How to iterate through an in-memory zip file in Ruby

蓝咒 提交于 2019-12-08 15:24:47

问题


I am writing a unit test, and one of them is returning a zip file and I want to check the content of this zip file, grab some values from it, and pass the values to the next tests.

I'm using Rack Test, so I know the content of my zip file is inside last_response.body. I have looked through the documentation of RubyZip but it seems that it's always expecting a file. Since I'm running a unit test, I prefer to have everything done in the memory as not to pollute any folder with test zip files, if possible.


回答1:


See @bronson’s answer for a more up to date version of this answer using the newer RubyZip API.

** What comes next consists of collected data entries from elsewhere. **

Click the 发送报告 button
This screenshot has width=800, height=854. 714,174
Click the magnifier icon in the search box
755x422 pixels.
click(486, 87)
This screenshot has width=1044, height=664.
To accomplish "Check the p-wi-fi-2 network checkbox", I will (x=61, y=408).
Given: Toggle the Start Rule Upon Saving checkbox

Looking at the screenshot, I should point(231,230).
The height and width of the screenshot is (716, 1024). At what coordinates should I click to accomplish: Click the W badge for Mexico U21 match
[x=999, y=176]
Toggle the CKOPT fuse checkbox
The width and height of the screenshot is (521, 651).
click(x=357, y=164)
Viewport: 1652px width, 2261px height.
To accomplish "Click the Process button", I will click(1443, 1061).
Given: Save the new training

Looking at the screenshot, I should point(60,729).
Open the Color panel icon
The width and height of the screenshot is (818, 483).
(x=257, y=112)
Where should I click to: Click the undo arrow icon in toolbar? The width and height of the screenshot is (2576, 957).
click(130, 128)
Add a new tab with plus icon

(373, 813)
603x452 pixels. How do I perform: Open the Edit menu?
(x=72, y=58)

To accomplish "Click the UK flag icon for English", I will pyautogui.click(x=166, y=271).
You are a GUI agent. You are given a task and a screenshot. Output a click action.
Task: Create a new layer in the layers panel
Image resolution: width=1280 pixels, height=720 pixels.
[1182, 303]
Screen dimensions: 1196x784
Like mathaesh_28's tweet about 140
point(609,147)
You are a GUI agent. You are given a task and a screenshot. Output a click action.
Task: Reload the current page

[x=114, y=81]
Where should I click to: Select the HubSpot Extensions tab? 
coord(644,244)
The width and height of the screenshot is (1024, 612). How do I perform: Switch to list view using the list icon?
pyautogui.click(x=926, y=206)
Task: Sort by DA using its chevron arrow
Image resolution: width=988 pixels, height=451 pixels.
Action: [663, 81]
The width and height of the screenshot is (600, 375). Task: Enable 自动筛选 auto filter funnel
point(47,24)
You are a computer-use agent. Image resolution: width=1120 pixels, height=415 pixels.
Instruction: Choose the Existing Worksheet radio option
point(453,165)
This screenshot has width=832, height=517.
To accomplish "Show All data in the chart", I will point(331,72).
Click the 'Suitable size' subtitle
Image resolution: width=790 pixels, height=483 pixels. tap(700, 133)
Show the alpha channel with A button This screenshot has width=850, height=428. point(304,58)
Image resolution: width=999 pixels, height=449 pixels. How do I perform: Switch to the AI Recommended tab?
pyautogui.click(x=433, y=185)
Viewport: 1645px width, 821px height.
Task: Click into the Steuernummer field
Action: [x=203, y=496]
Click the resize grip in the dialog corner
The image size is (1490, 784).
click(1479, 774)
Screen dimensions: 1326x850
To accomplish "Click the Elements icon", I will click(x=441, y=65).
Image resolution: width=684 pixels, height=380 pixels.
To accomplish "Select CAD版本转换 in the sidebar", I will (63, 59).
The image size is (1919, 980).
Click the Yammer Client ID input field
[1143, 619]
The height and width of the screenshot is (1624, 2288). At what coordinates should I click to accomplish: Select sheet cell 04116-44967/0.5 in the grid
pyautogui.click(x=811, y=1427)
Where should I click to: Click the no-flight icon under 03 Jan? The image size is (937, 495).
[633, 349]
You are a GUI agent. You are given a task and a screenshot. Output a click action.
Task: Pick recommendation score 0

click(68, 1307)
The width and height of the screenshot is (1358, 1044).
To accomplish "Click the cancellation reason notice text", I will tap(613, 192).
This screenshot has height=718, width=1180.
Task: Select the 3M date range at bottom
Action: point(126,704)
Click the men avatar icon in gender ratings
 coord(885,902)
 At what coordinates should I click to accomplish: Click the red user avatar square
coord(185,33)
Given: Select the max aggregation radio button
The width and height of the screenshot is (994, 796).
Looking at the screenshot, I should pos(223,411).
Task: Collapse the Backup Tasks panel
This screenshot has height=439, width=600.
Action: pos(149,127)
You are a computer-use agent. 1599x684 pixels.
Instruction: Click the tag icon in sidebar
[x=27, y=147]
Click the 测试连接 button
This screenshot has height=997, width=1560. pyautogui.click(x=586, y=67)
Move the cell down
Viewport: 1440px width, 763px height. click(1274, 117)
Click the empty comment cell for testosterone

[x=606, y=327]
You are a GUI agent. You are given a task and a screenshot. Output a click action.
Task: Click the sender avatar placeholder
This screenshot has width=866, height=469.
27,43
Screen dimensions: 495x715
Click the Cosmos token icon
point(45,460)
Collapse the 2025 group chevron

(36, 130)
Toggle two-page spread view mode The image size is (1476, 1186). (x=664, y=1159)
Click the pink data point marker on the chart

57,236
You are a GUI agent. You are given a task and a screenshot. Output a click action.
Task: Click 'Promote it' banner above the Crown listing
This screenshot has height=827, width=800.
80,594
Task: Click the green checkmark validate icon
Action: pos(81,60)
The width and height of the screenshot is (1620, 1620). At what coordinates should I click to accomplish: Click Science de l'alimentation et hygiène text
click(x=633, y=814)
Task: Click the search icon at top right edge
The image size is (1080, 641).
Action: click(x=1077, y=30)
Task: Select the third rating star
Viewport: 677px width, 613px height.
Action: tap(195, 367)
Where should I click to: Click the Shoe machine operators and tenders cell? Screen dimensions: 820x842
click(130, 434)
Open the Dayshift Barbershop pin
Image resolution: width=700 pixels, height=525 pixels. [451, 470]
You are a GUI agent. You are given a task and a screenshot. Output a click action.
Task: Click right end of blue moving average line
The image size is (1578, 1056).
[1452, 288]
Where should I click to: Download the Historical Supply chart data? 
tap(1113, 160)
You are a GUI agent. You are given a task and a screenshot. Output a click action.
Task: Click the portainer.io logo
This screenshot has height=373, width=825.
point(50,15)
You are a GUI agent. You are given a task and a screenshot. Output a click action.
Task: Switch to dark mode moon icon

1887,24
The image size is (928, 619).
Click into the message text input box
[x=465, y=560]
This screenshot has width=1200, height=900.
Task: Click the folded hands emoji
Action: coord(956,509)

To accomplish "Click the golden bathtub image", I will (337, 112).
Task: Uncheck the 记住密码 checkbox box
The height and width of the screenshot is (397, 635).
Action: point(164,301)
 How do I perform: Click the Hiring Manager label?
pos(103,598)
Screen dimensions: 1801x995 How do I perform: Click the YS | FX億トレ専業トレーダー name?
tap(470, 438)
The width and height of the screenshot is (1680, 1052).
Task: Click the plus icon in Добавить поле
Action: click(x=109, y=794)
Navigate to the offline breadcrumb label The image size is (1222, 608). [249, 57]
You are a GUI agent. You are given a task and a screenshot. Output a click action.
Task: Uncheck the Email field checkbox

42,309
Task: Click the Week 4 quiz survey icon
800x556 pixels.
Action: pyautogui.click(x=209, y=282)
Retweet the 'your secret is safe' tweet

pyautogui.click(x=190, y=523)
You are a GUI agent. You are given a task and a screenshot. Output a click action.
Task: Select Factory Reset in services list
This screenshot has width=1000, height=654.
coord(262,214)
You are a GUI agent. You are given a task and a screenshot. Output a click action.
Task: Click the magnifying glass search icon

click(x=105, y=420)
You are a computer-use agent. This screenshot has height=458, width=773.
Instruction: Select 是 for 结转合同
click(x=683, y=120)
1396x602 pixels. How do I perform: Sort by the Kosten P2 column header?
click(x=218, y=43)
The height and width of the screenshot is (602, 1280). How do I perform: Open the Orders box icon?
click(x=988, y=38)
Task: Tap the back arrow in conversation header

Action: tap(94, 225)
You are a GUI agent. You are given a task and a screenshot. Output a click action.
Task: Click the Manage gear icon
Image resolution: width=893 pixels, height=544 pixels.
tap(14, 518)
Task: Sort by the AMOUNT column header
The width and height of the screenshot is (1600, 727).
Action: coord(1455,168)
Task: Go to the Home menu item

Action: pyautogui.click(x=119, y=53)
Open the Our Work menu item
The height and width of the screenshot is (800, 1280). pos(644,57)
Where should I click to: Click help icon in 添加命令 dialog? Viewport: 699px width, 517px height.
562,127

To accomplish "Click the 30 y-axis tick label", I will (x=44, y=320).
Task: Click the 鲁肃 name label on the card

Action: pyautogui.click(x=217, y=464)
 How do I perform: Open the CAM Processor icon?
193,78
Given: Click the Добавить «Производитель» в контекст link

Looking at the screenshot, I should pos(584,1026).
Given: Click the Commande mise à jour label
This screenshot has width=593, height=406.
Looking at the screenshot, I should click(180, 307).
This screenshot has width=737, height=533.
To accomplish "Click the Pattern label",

The Rubyzip docs you linked to look a bit old. The latest release (0.9.9) can handle IO objects, so you can use a StringIO (with a little tweaking).

Even though the api will accept an IO, it still seems to assumes it’s a file and tries to call path on it, so first monkey patch StringIO to add a path method (it doesn’t need to actually do anything):

require 'stringio'
class StringIO
  def path
  end
end

Then you can do something like:

require 'zip/zip'
Zip::ZipInputStream.open_buffer(StringIO.new(last_response.body)) do |io|
  while (entry = io.get_next_entry)
    # deal with your zip contents here, e.g.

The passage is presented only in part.